Summary
We're looking for a Site Reliability Engineering (SRE) Manager with strong architectural experience to join the JMET SRE Team. You'll play a key role in leading SRE teams, designing and scaling reliable, secure, and high-performance infrastructure across our cloud and hybrid environments. You'll be responsible for establishing reliability patterns, driving large-scale systems design, and building automation frameworks to support production systems at scale.
Description
This is a hands-on leadership role with architectural ownership, strategic influence, and deep technical impact across multiple domains — including application and infrastructure security, incident response engineering, and resilience automation.
Responsibilities
- Architect Scalable Infrastructure: Design, evolve, and review highly reliable, performant, and cost-efficient cloud-native and hybrid infrastructure using Infrastructure as Code (IaC), containers, and microservices principles.
- Support Cryptographic Systems at Scale: Design and operationalize scalable, secure integrations with Hardware Security Modules (HSMs) for sensitive workloads, key management, and cryptographic operations.
- Drive SRE Best Practices: Define and implement service-level indicators (SLIs), objectives (SLOs), and agreements (SLAs) to guide engineering teams toward reliability and observability goals.

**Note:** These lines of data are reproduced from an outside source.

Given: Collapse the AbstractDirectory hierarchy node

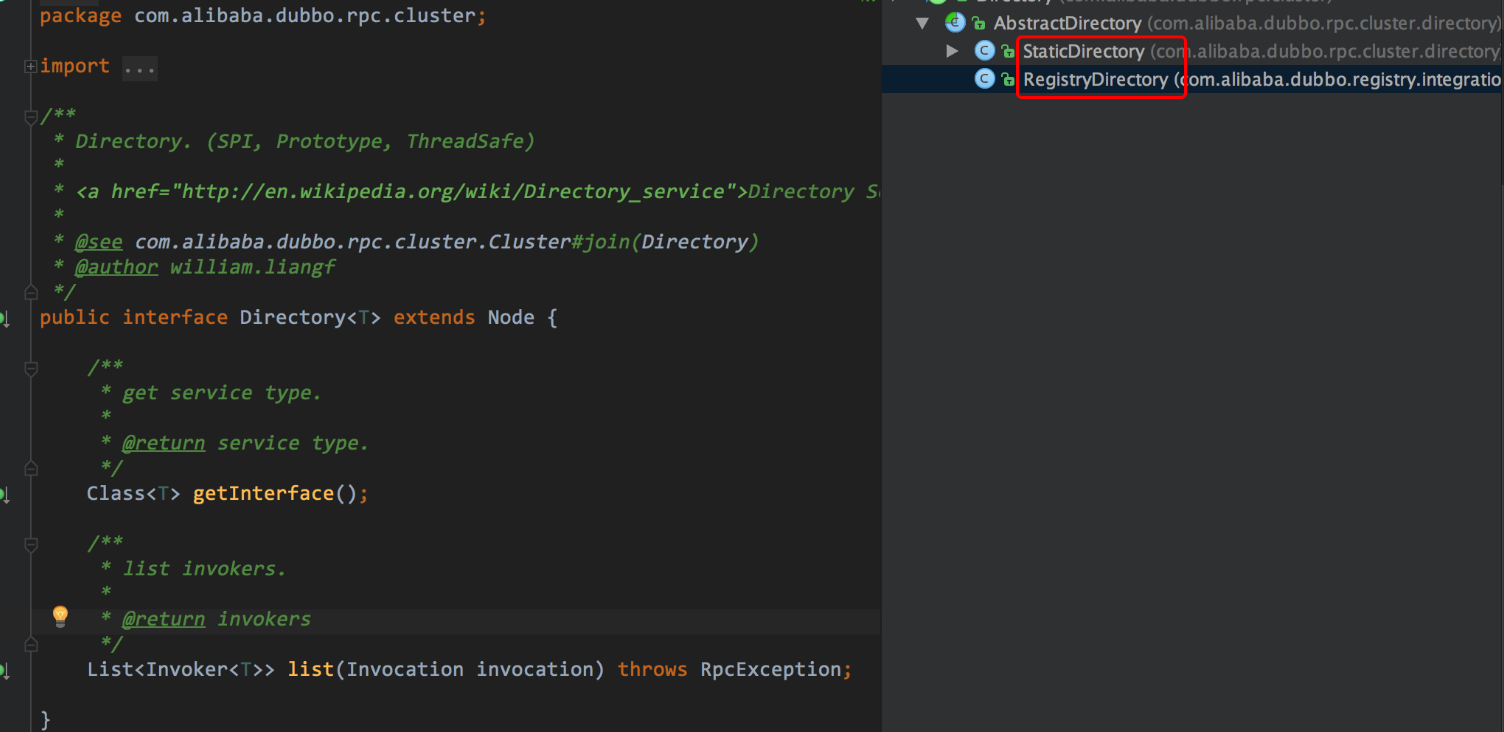Looking at the screenshot, I should coord(922,22).
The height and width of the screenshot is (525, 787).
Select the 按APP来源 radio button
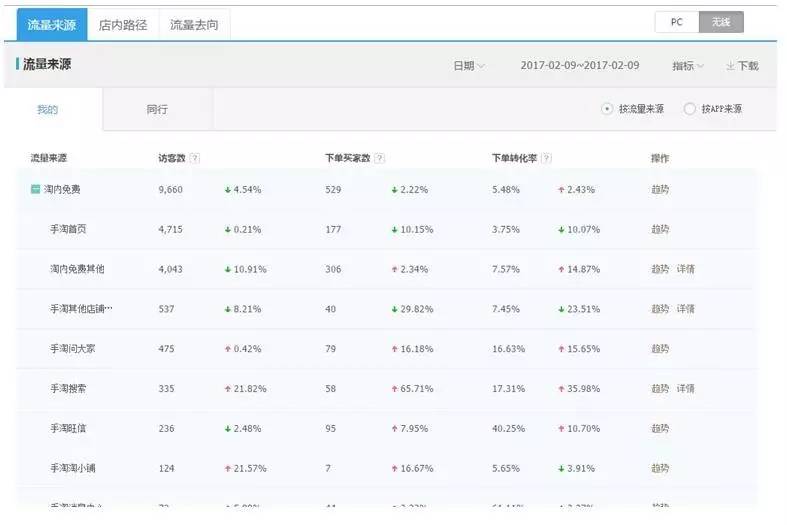689,109
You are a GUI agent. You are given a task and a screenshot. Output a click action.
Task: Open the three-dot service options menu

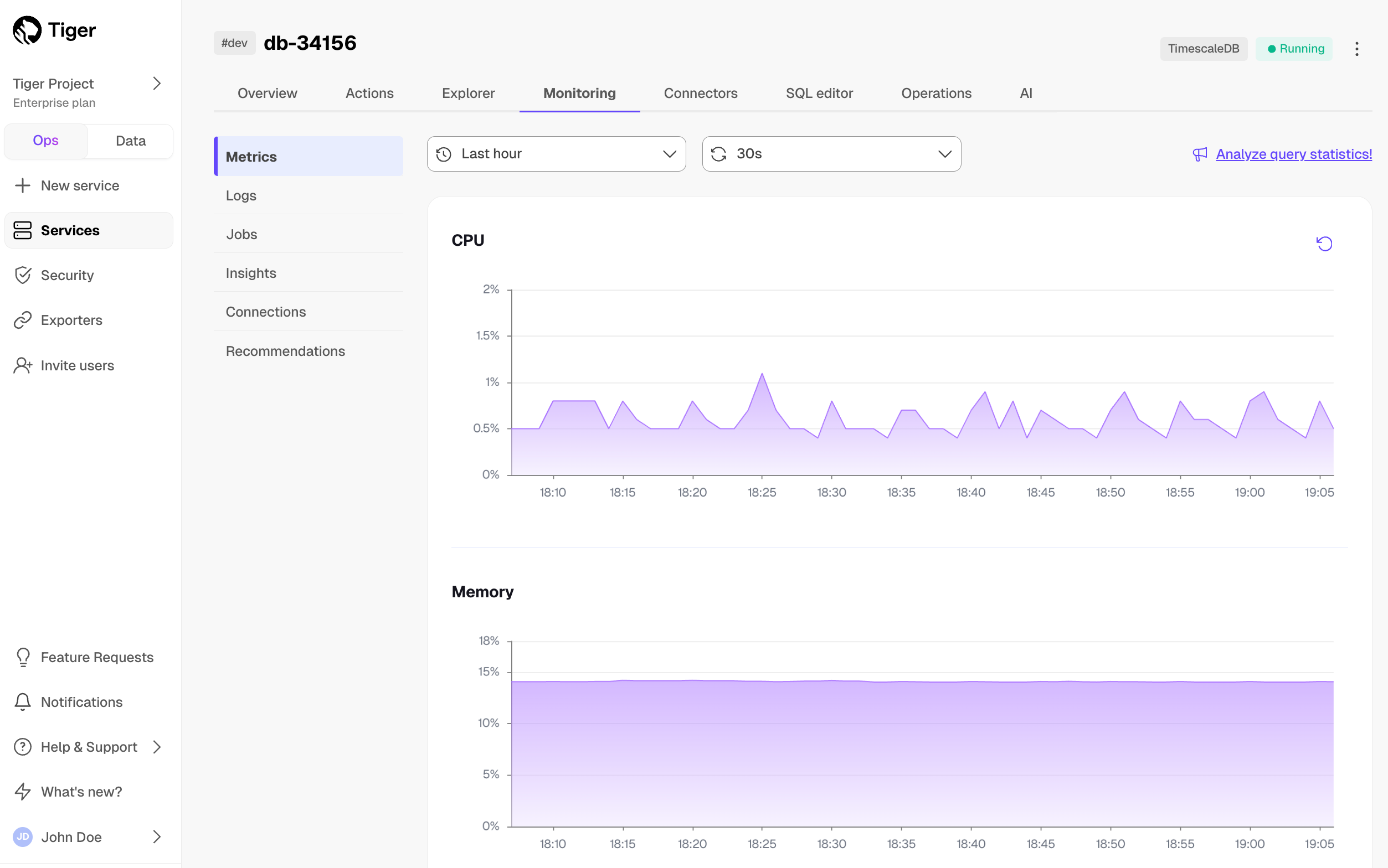click(x=1356, y=49)
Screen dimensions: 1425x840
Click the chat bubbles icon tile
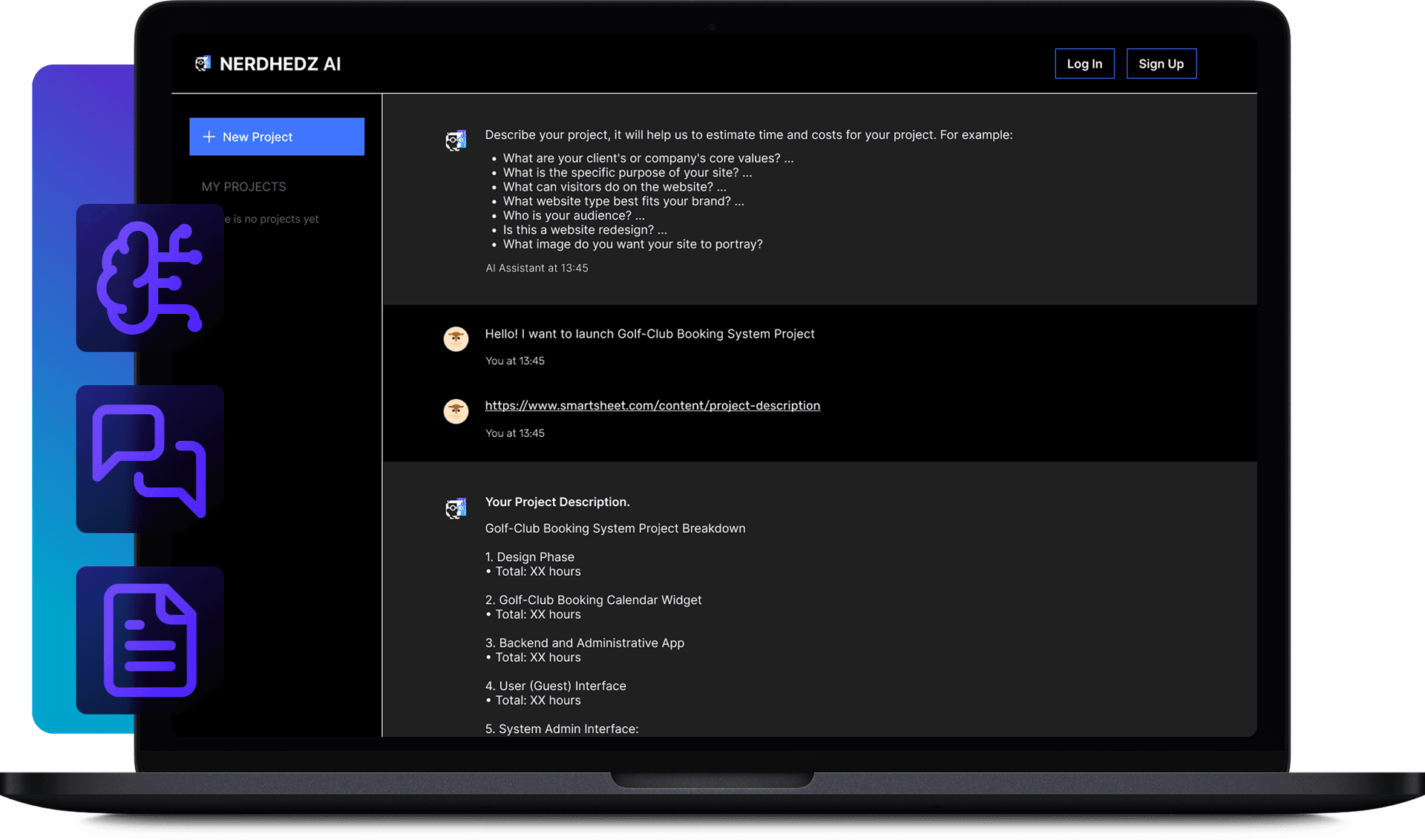tap(150, 459)
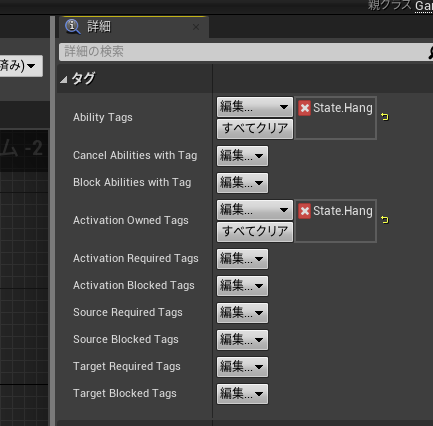The height and width of the screenshot is (426, 433).
Task: Open the Source Required Tags 編集 dropdown
Action: tap(242, 313)
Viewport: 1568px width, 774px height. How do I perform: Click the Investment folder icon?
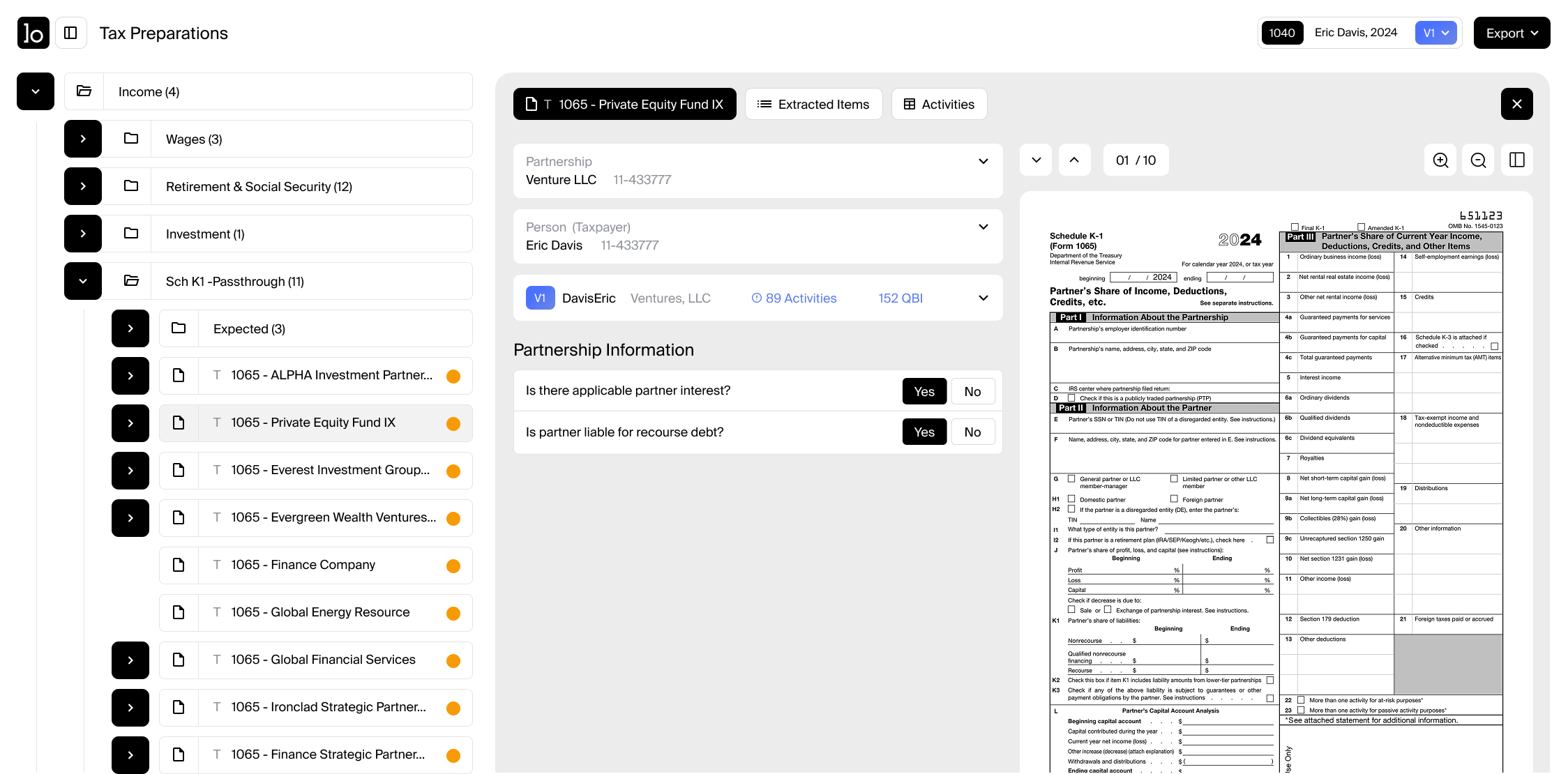(131, 234)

- Incident Architecture and Prevention: Serve as a technical lead during major incidents. Partner with security and platform teams to conduct thorough post-incident reviews, drive systemic improvements, and establish preventive architectural controls.
- System Design and Tooling: Build and maintain reusable tooling, automation frameworks, and reliability platforms — including observability, alerting, chaos testing, auto-scaling, and failover.
- Reliability as Code: Champion resilience engineering through automation pipelines, CI/CD integrations, canary releases, and chaos engineering principles.
- Multi-Cloud and Hybrid Systems: Design, assess, and guide architecture decisions across AWS, GCP, AliCloud, and on-premises infrastructure. Ensure consistency, interoperability, and regulatory compliance.
- Security and Compliance: Ensure architectural patterns align with security standards, compliance requirements, and audit readiness.
Minimum Qualifications
- 10 or more years of experience in SRE, DevOps, or Infrastructure Engineering roles, with 2 or more years in a managerial capacity.
- Deep expertise in cloud infrastructure (AWS, GCP, or AliCloud) and container orchestration (Kubernetes, EKS).
- Proven experience with Infrastructure as Code tools such as Terraform and CloudFormation.
- Strong understanding of distributed systems, networking, and systems design at scale.
- Proficiency in at least one programming or scripting language, such as Python, Go, or Bash.
Preferred Qualifications
- Solid background in CI/CD tools and modern deployment strategies, for example Spinnaker and GitOps.
- Familiarity with security best practices in cloud and containerized environments.
- Experience with HSMs and cryptographic operations at scale is a plus.
Apple is an equal opportunity employer that is committed to inclusion and diversity. Apple provides reasonable accommodations to applicants with disabilities and in accordance with local requirements. Apple is a drug-free workplace.